Eagle At Bird Show In Australia Attempts To Fly Off With Little Boy


There is an interesting question of liability raised in a frightening encounter of a wedge-tailed eagle and a little boy at a wildlife show in central Australia.  The eagle tried to fly away with a terrified boy at a popular wildlife show in central Australia at the Alice Springs Desert Park. Fortunately the boy only suffered superficial injuries.  The question in torts is one of animal liability, though the laws in Australia are different.

Christine O’Connell from Horsham in Victoria state was visiting the park with her husband on 6 July when the attack occurred.

One theory is that the boy had attracted the eagle by “running his zipper up and down” as the eagle approached.

The park  issued a statement that “On Wednesday, 6 July, an incident occurred at the Alice Springs Desert Park where an eagle made contact with an audience member. A thorough investigation regarding the circumstances behind this incident is under way and the eagle will be removed from the show while this investigation is ongoing.”

We recently discussed animal liability with regard to the Disney alligator tragedy.  Notably, this week it was revealed that Disney had specifically warned its firefighters to stop feeding the alligators, a surprising practice that runs against every common warning on dealing with wild animals.  It will further the argument that the alligators were under Disney’s control or supervision.

Under the common law, there is strict liability for injuries caused by wild animals in your possession. However, that would raise the question of whether these alligators are in the legal possession or control of Disney since they occupy the lake. This was the issue in Woods-Leber v Hyatt Hotels of Puerto Rico (1997), Hyatt was found not to be strictly liable for an attack on its grounds by a rabid mongoose on a guest. It was not viewed as possessing the animal since wild animals could move freely on to the property. The same issue came up recently in the United States in the case of the woman who had her face ripped off by a neighbor’s pet chimpanzee and a case in Arizona involving a javelina.

The eagle in this case was part of the show and clearly under the control of the park.  If the eagle is deemed a wild animal, strict liability applies. Even if found to be a domesticated animal, it can be subject to strict liability if found to have a vicious history or disposition.  In any case, a strong argument might be made on the basis for negligence if a simple zipper can trigger an eagle attack. There is also the question of where small children should be seated. While they are often moved up front, that could be the highest risk area for children.

This is not the first time that eagles have taken an interest in small children in Australia:

13 thoughts on “Eagle At Bird Show In Australia Attempts To Fly Off With Little Boy”
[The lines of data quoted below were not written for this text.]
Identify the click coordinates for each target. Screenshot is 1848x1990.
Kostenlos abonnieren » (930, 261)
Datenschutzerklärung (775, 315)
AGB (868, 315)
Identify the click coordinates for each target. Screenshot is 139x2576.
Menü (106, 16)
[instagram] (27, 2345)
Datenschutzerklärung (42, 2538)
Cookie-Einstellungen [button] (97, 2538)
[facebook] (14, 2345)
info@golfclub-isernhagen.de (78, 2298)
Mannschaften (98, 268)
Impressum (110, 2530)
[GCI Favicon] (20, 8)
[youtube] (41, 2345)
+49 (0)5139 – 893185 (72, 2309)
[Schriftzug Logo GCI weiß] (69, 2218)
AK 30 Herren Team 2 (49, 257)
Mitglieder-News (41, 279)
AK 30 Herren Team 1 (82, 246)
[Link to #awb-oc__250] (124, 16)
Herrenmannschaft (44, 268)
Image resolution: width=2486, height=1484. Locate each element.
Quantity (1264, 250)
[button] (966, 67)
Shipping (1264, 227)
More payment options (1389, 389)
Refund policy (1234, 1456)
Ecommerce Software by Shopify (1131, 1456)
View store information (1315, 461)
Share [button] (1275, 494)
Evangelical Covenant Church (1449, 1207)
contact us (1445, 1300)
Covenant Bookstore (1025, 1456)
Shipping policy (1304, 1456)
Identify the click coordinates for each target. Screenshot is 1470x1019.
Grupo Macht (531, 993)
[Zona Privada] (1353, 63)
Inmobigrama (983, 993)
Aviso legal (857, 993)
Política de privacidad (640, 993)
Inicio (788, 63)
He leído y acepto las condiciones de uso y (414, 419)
  1. No way that eagle could fly off with that big of a kid. Eagle was just being a jerk.

  2. How much money can you really get from out of an eagle? I’ve heard they are tight with their purse strings.

    by Richard Gorey

    “Then one day it was taken on a picnic.
    It was set on an exposed ledge some
    distance from where the food was.

    A few minutes later, a passing eagle
    noticed it there.
    The eagle, having never before been
    presented with this classic opportunity
    carried it off.

    The Eagle found keeping hold of it more
    difficult than he had expected.
    He attempted to get a further grip on it
    with his break.

    There was a wet sort of explosion,
    audible for several miles.
    And that, thank heavens! was the end
    of the Beastly Baby.


  4. No harm, no foul, no lawsuit. If it happens again, well in the words of a past aberration, “Fool me once, shame on hmm. Fool me twice, shame on hmmm.”

  5. I’m glad the kid is OK- but this strikes me as funny!

    Like those old Far Side cartoons – trouble brewing. (Falconer’s club, MEET HERE! *tree line divide* Fourth Annual Tea Cup Poodle Fancier’s Picnic)

    I used to have a rabbit, and made him a nice run in the yard. When he was out in the summer, we had to hang out with him because the hawks…

  6. Disney is not responsible for alligators in the lake. The alligators have a right to live there. Disney needs to put up warning signs. No One From Nebraska Allowed.

  7. I think that if you go to a place where wild animals are living, you assume the risk that wild animals will follow their natural instincts. And if you take your children there, your negligence and assumption of risk should preclude any damages against the park. The kid wasn’t hurt, and his mother didn’t take any effort to protect him. I would have punched the damned bird or put myself over the kid’s body or done SOMETHING, or Pete’s sake!

  8. I think the park is responsible for any damages. However, by taking the eagle out of the show immediately, they will mitigate some of the damages. From the photos it is impossible to see if the boy is moving his zipper or not and the eagle is going for the top of his hood. The boy is clearly too heavy for the eagle to carry.